Zeven jaar later aan de ontbijttafel.


Bijschrift toevoegen


Zeven jaar geleden tijdens het ontbijt, belde een vriend om mij te melden, dat er slecht nieuws op de radio was. Ik had net mijn allerlaatste werkdag achter de rug en de avond ervoor zes grote stapels in de woonkamer aangericht. Die moesten na de koffie in evenveel koffers gepropt en naar de goederenverzending op Schiphol gereden. De tickets naar Thailand had ik al op de binnenzijde van de voordeur geprikt. De tsunami bracht me niet van de wijs, ik kende de badplaatsen waar de natuur uit zijn voegen aan het barsten was. Ik wist hoe snel het leed vergeten wordt: ik wilde mijn plan doorzetten: liever daar gaan helpen, dan mijn droom te verzaken.
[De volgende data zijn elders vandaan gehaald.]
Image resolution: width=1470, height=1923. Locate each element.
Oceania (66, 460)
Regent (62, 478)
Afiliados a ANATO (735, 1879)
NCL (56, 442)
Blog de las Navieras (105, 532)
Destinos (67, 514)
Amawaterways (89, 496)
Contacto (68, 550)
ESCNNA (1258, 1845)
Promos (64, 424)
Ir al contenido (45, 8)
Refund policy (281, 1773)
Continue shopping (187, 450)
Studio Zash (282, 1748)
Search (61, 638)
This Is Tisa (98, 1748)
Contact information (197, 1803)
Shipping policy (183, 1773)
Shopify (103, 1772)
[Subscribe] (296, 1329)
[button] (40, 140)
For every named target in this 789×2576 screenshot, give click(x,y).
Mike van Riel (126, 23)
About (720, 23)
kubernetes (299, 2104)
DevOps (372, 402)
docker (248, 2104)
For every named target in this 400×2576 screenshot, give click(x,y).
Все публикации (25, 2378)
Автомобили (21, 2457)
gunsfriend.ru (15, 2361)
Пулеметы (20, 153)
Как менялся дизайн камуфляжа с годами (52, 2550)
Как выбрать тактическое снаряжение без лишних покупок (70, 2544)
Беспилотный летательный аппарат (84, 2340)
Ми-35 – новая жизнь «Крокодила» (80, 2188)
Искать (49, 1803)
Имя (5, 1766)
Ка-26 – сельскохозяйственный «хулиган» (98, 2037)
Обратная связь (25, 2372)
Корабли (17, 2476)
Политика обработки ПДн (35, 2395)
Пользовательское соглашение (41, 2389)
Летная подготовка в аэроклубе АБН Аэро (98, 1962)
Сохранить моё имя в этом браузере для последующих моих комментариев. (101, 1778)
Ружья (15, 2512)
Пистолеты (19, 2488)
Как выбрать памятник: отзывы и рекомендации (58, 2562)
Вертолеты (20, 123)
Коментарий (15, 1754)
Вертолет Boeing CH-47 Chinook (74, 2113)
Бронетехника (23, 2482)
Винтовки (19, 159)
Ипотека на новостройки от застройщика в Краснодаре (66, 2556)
Tijdens vakanties in Pukhet was mij opgevallen, dat veel Thaise jongedames informeerden naar mijn inkomen, prompt gevolgd door de mededeling dat ze geld naar huis moesten sturen. Ik werd geregeld uitgenodigd om de familie in het noordoosten te bezoeken; het bleek in veel gevallen om alleenstaande moeders te gaan, die hun kind (eren) hadden moeten achterlaten bij oma. Hun maandelijkse overschrijving was noodzakelijk om de uitgebreide familie te onderhouden. Soms werd gesuggereerd, dat het erf groot genoeg was om een huisje te bouwen. Dat leek mij geen goed idee, omdat je dan echt in familieverband leeft, dat was ik niet gewend. Een ander bezwaar in deze Isaan dorpen, was het gebrek aan comfort en de afwezigheid van kennis om dat te verhelpen.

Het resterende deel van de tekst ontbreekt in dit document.